Extracted information =
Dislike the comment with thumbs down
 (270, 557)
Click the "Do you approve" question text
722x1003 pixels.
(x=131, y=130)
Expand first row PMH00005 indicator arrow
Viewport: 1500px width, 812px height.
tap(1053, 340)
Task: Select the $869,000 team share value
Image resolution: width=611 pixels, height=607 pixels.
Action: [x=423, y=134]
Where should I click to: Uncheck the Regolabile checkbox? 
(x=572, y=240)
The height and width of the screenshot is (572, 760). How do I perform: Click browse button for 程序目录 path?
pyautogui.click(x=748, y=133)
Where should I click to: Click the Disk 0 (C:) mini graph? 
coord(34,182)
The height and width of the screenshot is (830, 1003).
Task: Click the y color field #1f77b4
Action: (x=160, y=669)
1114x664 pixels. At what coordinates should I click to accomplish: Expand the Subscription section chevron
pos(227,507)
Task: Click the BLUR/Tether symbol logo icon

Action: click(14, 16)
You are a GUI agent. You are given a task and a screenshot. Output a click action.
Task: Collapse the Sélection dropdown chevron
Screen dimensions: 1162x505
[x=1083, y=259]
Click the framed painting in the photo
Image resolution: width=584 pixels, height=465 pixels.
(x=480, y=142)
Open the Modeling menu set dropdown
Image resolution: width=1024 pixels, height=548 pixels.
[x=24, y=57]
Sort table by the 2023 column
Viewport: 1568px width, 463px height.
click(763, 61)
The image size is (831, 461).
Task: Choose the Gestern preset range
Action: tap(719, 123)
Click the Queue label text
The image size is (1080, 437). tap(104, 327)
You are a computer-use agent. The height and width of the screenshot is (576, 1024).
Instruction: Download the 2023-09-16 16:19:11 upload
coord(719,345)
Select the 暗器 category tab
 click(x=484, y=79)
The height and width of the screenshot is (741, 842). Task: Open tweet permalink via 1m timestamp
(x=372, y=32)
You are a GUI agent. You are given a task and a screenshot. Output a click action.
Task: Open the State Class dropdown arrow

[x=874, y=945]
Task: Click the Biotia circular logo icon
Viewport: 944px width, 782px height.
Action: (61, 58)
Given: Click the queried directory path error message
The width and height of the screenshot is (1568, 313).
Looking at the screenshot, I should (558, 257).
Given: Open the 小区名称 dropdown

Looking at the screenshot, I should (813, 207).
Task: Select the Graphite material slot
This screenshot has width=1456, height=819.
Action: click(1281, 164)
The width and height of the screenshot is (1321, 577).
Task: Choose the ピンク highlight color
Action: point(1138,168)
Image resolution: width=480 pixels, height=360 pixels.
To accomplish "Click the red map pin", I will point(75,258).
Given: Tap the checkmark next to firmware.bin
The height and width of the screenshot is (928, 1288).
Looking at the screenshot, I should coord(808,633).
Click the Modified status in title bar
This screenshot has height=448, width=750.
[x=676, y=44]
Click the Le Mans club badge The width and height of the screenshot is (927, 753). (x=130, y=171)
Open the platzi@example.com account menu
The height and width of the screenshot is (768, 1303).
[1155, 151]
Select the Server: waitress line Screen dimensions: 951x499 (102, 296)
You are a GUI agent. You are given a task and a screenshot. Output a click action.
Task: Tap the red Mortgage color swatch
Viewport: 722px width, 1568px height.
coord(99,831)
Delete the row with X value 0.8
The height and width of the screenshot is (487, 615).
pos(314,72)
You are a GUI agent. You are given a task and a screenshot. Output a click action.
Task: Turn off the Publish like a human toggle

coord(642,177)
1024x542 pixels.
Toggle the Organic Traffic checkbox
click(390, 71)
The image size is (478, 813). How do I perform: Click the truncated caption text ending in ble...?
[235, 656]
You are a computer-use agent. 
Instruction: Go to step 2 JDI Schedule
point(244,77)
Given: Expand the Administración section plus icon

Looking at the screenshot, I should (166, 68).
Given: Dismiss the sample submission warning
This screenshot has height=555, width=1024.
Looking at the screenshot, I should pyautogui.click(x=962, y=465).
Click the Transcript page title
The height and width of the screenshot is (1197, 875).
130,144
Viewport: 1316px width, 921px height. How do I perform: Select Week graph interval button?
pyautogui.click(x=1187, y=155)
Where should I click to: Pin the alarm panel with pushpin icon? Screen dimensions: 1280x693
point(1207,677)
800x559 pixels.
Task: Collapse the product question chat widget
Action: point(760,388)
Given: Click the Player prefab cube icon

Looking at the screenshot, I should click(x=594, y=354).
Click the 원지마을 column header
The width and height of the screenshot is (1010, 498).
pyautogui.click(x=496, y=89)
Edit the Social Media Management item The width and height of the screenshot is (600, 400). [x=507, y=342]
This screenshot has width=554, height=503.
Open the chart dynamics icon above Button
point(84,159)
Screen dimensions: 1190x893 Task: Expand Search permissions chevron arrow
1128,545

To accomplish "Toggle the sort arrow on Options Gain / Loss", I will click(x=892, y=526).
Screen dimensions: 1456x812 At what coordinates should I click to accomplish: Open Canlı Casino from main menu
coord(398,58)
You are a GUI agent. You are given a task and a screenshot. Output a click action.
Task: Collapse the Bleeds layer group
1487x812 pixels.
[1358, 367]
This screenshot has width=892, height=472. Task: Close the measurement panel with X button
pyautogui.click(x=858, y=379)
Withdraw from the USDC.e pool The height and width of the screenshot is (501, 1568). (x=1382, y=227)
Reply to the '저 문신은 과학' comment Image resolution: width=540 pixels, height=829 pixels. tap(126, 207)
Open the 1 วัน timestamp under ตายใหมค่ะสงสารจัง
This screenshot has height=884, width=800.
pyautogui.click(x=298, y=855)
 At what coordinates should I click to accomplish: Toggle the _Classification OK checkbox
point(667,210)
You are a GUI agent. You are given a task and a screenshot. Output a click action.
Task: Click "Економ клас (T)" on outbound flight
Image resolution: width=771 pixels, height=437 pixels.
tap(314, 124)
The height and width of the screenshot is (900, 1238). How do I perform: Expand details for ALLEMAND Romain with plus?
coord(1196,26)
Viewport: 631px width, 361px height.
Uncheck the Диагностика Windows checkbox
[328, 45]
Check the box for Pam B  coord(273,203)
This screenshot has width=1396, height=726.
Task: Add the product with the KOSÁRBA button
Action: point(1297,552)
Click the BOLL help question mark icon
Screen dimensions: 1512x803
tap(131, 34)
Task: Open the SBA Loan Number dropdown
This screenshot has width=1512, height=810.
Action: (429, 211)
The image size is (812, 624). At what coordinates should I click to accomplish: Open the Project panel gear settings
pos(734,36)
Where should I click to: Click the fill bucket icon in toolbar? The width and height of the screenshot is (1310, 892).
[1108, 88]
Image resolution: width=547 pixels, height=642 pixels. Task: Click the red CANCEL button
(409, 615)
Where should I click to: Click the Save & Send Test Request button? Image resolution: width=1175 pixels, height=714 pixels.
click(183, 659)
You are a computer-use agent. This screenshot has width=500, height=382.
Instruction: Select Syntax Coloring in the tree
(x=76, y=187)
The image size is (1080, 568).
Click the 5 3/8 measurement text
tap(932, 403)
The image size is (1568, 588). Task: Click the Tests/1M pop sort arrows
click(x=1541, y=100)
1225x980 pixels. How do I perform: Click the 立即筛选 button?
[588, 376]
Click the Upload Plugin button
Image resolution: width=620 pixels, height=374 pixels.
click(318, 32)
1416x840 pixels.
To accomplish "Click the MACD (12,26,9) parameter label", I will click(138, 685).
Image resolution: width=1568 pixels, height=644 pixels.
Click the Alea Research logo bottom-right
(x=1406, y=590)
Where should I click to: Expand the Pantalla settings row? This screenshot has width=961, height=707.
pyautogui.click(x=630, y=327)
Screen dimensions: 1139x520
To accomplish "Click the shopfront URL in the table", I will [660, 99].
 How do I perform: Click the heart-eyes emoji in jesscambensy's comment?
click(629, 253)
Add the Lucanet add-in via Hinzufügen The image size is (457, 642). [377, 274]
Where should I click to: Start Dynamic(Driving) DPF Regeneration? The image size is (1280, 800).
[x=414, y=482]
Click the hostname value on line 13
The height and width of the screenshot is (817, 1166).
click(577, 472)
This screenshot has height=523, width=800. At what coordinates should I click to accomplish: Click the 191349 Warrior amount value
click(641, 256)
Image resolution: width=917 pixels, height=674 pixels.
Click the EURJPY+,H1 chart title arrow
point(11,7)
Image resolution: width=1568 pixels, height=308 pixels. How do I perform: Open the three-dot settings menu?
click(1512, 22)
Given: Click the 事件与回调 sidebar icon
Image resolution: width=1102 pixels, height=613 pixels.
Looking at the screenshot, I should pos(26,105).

Assigned task =
Up to and including the line with "Open the Modeling menu set dropdown", please return the records exactly, beginning from their first line.

Response to this task =
Dislike the comment with thumbs down
 (270, 557)
Click the "Do you approve" question text
722x1003 pixels.
(x=131, y=130)
Expand first row PMH00005 indicator arrow
Viewport: 1500px width, 812px height.
tap(1053, 340)
Task: Select the $869,000 team share value
Image resolution: width=611 pixels, height=607 pixels.
Action: [x=423, y=134]
Where should I click to: Uncheck the Regolabile checkbox? 
(x=572, y=240)
The height and width of the screenshot is (572, 760). How do I perform: Click browse button for 程序目录 path?
pyautogui.click(x=748, y=133)
Where should I click to: Click the Disk 0 (C:) mini graph? 
coord(34,182)
The height and width of the screenshot is (830, 1003).
Task: Click the y color field #1f77b4
Action: (x=160, y=669)
1114x664 pixels. At what coordinates should I click to accomplish: Expand the Subscription section chevron
pos(227,507)
Task: Click the BLUR/Tether symbol logo icon

Action: click(14, 16)
You are a GUI agent. You are given a task and a screenshot. Output a click action.
Task: Collapse the Sélection dropdown chevron
Screen dimensions: 1162x505
[x=1083, y=259]
Click the framed painting in the photo
Image resolution: width=584 pixels, height=465 pixels.
(x=480, y=142)
Open the Modeling menu set dropdown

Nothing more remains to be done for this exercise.